I keep a busy schedule, and there are some things that I do use to keep me on top of everything on my to do list, which actually segues perfectly into my first tool for organization:

Lists. I make lots of them. I make them on scraps of paper and in notebooks, which I carry three of in my purse. Lists serve as my reminders, as well as a sort of guideline. I write down projects I need to complete and mix in specific tasks that I can cross off easily, so I feel like I’m accomplishing something.

Google Calendar. For planning NEPA BlogCon and coordinating other meetings, Google Calendar is awesome. I get pop reminders in my Gmail, plus, I have it synced with my phone so that I get an alarm/reminder when something is approaching.

Gmail. I’m notorious for opening up a draft email and writing down random thoughts, to dos, and giving myself links of resources to read later. It’s sort of my catch all place and mobile swipe file. If you don’t know what a swipe file is, I highly recommend.

Pinterest. This is where I hoard things I want to try, resources I find valuable, and how-tos that I plan on using for my wedding. It’s been a huge, huge help with wedding planning because there are just so many resources there to look through.

Google Drive. I use this on the daily for updating spreadsheets (which I’m using for wedding planning), and for my activities with NEPA BlogCon and The Vintage Theater Board. This is where I do a lot of collaboration and as you can see above, Google tools are certainly a trend for me!

Task Widget. On my smartphone, I have a task widget on one of my screens that gives a to do list that syncs with my calendar. It’s wonderful. It’s my “hey! don’t for get this!” list.

Outlook Calendar. This is actually something I use in my 9 to 5, but it’s still a great tool. Because of the nature of my job, I often have a lot of meetings and phone calls throughout the day, so getting things done can be a bit tricky. I block off sections of time in a day or in a week to complete my other to-dos so that it doesn’t get scheduled over. I’ve found this really helps to keep me on track and on task, no matter how crazy work gets (and it’s always crazy in a good way!)

But beyond these tools, I also do something that I highly recommend for everyone to manage their busy schedules: know when to say “no”.

I’m not always the greatest at saying no, but in recent months, I’ve been more assertive about protecting my time so that I’m not overextending myself. Granted, it’s a balancing act and something that I always work on, but I’m much more conscious of how I spend my time after reading something that said:

how you spend your time should align with what you value. 

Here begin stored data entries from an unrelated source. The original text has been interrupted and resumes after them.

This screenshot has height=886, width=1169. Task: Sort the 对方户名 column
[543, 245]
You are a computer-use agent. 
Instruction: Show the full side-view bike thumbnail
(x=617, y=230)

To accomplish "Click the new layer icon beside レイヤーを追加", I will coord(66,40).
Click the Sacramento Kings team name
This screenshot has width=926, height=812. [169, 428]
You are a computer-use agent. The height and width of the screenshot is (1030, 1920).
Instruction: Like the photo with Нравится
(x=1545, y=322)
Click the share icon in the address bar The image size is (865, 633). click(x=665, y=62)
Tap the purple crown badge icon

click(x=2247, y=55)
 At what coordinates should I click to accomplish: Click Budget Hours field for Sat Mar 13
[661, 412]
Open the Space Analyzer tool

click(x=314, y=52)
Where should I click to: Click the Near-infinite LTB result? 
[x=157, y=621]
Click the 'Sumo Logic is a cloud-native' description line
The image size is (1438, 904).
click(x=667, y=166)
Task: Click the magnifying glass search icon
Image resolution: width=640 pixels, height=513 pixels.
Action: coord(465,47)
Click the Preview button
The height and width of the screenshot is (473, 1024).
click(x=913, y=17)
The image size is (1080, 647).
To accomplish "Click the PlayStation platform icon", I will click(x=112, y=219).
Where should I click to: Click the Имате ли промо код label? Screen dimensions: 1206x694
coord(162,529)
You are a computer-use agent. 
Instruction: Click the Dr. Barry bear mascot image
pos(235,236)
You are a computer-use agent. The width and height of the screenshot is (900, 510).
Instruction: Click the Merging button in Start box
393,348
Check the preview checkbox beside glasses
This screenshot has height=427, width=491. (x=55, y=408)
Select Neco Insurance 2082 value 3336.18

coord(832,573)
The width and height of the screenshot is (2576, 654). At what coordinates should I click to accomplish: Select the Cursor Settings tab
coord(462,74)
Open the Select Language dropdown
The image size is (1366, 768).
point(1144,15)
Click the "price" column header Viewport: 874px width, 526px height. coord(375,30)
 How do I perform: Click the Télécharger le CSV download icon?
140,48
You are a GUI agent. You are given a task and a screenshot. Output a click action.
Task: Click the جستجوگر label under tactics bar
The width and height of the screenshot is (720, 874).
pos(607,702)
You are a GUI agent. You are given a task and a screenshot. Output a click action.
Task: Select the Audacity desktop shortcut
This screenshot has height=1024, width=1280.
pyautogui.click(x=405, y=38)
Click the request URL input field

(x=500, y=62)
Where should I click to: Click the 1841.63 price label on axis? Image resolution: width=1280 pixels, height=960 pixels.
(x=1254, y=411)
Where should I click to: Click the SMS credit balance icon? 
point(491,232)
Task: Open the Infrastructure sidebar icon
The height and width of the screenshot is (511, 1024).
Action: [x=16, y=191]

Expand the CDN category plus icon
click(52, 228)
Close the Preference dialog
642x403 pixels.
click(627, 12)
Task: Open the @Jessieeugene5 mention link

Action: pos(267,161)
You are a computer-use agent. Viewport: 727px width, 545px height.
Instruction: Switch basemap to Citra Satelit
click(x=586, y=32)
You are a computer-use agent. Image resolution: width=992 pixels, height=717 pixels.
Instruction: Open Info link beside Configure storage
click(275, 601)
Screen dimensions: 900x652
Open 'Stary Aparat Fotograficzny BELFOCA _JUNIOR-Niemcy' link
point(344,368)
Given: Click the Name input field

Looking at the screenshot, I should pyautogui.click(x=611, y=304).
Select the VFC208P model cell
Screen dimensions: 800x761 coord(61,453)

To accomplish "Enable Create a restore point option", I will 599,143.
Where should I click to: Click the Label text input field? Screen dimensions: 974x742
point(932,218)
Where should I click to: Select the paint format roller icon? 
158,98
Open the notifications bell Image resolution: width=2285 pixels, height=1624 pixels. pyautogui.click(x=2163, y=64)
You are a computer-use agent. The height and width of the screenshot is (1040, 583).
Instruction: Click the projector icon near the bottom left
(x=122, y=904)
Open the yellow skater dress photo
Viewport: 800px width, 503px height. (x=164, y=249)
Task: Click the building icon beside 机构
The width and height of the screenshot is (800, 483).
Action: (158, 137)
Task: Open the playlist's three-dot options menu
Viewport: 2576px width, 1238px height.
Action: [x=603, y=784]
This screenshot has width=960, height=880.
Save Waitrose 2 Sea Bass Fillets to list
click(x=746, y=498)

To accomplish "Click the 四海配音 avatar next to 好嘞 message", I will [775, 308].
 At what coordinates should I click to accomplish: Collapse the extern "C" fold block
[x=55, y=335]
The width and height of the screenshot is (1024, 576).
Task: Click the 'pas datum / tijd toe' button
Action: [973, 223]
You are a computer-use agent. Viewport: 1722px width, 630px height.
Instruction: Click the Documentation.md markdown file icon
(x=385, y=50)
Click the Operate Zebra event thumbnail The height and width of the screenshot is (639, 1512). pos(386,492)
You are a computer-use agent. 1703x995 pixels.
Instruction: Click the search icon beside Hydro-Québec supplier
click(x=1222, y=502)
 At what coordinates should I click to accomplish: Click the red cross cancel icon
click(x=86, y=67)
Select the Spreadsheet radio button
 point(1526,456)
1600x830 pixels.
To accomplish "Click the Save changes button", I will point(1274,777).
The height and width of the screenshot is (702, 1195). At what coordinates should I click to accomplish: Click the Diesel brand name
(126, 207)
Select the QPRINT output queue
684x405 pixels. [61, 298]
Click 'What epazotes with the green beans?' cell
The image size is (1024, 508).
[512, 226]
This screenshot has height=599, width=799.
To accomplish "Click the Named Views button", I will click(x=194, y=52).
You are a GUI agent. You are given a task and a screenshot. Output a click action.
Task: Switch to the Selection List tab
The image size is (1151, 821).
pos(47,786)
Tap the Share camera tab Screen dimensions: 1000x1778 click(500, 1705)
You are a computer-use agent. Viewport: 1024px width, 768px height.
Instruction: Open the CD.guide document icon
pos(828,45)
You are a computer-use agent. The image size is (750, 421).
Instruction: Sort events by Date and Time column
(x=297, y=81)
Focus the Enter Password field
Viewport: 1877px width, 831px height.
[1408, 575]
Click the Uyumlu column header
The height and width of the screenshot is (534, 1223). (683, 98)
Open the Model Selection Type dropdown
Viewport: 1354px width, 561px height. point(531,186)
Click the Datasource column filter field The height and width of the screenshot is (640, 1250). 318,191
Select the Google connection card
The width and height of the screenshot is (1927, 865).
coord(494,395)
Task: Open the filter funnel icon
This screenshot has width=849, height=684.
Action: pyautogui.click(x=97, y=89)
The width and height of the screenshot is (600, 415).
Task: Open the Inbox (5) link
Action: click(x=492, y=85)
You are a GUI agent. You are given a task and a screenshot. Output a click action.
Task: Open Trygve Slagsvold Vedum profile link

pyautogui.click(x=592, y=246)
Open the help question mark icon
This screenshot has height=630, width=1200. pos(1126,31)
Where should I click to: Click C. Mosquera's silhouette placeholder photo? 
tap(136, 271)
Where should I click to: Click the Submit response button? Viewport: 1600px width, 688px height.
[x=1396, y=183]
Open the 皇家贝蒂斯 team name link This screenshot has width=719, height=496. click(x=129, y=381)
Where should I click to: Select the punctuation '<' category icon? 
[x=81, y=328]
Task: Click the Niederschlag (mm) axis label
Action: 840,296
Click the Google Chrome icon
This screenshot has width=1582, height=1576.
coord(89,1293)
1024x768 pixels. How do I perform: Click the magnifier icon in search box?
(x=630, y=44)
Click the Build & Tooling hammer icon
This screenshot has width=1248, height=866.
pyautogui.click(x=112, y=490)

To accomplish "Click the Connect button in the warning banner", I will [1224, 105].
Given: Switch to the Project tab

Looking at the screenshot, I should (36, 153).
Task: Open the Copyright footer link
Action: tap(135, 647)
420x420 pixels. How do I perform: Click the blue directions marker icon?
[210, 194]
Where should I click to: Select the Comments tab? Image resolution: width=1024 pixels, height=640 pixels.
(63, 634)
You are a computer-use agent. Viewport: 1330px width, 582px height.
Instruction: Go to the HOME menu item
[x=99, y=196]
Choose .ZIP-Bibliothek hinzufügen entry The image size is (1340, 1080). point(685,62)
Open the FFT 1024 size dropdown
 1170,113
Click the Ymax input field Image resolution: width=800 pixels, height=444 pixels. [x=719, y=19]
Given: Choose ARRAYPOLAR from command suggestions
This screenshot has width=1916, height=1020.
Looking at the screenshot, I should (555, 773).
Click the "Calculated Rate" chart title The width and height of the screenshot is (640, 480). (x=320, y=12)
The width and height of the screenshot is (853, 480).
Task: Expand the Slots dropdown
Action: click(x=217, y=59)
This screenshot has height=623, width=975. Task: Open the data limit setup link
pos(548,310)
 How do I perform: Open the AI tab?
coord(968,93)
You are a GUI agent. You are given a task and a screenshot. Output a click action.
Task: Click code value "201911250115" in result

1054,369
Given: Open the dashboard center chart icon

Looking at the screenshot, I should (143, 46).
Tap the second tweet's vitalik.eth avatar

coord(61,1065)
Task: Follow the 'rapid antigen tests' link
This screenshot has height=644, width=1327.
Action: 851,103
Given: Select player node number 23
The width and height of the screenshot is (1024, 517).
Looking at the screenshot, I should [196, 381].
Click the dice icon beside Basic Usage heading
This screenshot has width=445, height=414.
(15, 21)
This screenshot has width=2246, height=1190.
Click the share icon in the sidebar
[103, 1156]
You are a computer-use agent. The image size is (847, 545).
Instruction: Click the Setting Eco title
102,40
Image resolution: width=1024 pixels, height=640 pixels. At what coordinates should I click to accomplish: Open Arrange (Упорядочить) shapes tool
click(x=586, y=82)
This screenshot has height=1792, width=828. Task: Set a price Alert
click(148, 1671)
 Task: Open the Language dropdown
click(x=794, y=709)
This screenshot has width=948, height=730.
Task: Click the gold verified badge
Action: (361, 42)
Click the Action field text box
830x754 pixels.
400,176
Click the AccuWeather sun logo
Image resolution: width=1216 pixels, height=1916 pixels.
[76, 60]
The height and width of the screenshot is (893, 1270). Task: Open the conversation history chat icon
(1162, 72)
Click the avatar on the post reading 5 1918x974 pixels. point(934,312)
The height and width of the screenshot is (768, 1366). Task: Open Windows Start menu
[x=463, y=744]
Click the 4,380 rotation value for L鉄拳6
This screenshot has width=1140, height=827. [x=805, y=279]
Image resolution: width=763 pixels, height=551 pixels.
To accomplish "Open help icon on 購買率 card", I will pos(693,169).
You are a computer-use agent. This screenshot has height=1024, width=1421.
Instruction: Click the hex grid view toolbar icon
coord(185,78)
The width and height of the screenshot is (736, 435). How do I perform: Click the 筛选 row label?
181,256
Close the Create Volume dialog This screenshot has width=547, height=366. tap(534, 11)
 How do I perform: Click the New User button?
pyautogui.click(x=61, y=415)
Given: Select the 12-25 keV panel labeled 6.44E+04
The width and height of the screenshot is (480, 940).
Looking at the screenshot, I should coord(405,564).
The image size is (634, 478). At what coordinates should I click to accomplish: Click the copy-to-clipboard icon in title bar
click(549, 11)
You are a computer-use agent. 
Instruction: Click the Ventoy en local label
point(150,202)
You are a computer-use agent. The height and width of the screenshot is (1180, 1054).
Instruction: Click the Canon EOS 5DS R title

This really spoke to me, and since then, I’ve made more time for my fiance, my family, and my friends, instead of letting work or outside projects overwhelm me and take up all of my time. I’ve also trimmed away things that weren’t as important to me and started focusing my energies on things that I love, are good for me, are healthy, and make me feel happy. Because life is entirely too short not to be.

When I feel passionate about something, I usually over-commit because I feel so strongly about helping and having that thing succeed, whatever it may be. But, I’m trying to be better because ultimately, when I’m balanced, my projects are balanced too and they get the right amount of my attention.

What tools do you use for organization? I love to hear about them!